Diputados impugnan la audiencia pública por la polémica reforma de la Ley de Glaciares
Legisladores de distintos bloques denunciaron irregularidades en el proceso, cuestionaron restricciones a la participación ciudadana y pidieron anular la convocatoria y realizar una nueva instancia “abierta e inclusiva”.
Protesta de activistas en defensa de los glaciares.
Un grupo de diputados nacionales formalizó este miércoles un reclamo para impugnar la audiencia pública convocada en la Cámara de Diputados con el objetivo de debatir cambios en la Ley de Glaciares (26.639). Según señalaron, la instancia presenta deficiencias que afectan la participación ciudadana y ponen en duda su validez.
La iniciativa fue impulsada por Maximiliano Ferraro, junto a Sabrina Selva, María Inés Zigarán, Carolina Basualdo, Pablo Juliano, Adriana Serquis, Gabriela Estévez, Juan Brugge, Abelardo Ferrán, Lucía Cámpora y Pablo Farías. En el documento, los legisladores sostienen que el procedimiento adoptado contiene irregularidades que lo vuelven “inválido”.
De acuerdo con la presentación, el mecanismo dispuesto limita de manera “ilegítima” la participación y contradice disposiciones del reglamento de la Cámara, la Constitución Nacional, la Ley General del Ambiente (25.675) y el Acuerdo de Escazú (27.566), que establece garantías de acceso a la información, participación pública y justicia en temas ambientales.

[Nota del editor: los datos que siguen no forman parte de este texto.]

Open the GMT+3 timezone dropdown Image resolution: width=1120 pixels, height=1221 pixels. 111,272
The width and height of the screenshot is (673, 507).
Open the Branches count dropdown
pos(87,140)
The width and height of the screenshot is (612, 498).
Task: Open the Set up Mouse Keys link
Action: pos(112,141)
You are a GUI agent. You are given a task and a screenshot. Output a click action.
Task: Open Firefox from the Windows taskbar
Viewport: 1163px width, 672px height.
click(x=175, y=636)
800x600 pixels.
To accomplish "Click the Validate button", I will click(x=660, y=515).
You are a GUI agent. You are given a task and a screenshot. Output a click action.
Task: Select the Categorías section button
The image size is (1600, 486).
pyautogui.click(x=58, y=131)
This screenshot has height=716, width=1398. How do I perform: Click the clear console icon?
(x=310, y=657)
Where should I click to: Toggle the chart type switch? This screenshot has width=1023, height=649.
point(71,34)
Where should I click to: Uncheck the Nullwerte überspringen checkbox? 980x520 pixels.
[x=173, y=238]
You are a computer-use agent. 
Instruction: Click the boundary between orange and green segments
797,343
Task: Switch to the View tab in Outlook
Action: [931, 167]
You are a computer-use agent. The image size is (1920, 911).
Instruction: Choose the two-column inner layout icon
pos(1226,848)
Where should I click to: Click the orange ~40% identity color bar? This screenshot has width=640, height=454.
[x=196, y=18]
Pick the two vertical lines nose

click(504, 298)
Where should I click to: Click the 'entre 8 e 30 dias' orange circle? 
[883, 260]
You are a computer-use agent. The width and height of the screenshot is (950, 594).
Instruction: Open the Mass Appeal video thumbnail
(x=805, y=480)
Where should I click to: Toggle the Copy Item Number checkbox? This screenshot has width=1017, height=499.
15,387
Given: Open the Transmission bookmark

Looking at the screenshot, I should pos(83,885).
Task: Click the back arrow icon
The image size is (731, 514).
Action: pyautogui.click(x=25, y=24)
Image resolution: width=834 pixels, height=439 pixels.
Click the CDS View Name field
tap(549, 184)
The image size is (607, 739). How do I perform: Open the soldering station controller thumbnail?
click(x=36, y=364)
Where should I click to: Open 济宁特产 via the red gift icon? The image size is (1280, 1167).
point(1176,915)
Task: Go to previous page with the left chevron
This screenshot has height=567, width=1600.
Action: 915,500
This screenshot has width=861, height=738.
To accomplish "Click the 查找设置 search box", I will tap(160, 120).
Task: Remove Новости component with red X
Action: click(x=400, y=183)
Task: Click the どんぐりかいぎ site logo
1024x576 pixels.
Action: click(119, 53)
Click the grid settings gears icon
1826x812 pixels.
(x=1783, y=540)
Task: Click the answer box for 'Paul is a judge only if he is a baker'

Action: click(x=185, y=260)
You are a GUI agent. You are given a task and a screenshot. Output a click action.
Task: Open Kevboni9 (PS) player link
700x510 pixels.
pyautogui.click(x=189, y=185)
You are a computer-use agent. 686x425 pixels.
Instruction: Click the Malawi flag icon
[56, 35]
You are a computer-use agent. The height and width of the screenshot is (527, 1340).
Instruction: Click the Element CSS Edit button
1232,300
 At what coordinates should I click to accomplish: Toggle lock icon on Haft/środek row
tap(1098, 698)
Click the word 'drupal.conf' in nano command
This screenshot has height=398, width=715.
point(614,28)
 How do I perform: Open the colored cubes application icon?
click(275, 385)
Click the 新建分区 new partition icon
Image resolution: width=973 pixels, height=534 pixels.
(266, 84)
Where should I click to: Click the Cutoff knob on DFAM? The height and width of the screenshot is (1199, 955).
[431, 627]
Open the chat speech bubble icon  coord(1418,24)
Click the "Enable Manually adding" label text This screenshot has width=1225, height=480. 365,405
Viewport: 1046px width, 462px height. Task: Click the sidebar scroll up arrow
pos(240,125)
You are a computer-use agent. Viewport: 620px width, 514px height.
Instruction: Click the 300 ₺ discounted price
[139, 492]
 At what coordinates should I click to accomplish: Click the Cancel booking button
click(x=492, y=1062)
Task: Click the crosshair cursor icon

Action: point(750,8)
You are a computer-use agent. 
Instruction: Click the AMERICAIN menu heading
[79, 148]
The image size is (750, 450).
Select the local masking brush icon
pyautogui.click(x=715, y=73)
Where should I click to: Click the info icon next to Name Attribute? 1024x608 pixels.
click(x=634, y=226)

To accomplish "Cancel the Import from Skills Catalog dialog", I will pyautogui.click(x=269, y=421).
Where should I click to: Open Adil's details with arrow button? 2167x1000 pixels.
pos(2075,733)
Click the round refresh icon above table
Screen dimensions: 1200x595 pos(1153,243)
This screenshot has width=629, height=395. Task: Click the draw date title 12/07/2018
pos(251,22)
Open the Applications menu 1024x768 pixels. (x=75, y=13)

Entre las principales críticas, se destaca la restricción a las intervenciones orales y los criterios utilizados para definir quiénes pueden exponer. Ferraro indicó que más de 100.000 personas se inscribieron para participar, aunque solo una pequeña parte tendrá la posibilidad de hacerlo.
“Estamos frente a una audiencia pública que se transformó en una farsa. En lugar de garantizar la escucha, se decidió limitar la participación al 0,3%”, afirmó el diputado, quien además advirtió que las reglas fueron modificadas una vez iniciada la convocatoria.
En la misma línea, Selva sostuvo que la participación fue recortada de forma arbitraria y cuestionó la falta de claridad en la selección de oradores. También objetó el uso de un fallo de la Ciudad de Buenos Aires para restringir la intervención de personas de otras jurisdicciones.
Los firmantes señalaron que el formato elegido desvirtúa el objetivo de una audiencia pública, al convertirla en una instancia “meramente formal” sin un intercambio efectivo ni posibilidades reales de incidencia ciudadana.
El planteo reclama la invalidez de la audiencia, la nulidad de las actuaciones realizadas y la convocatoria a un nuevo proceso que garantice condiciones de participación “reales, abiertas e inclusivas”, consignó el diario "Ámbito".
La impugnación coincide con el inicio de las audiencias destinadas a debatir la reforma de la Ley de Glaciares, un proyecto que genera controversia por su posible impacto en la protección de recursos hídricos y en distintas actividades productivas del país.
Según trascendió, la disputa no se limita al contenido de la reforma, sino también al modo en que se lleva adelante su tratamiento. En ese contexto, los diputados dejaron abierta la posibilidad de recurrir a la Justicia si continúan las restricciones señaladas.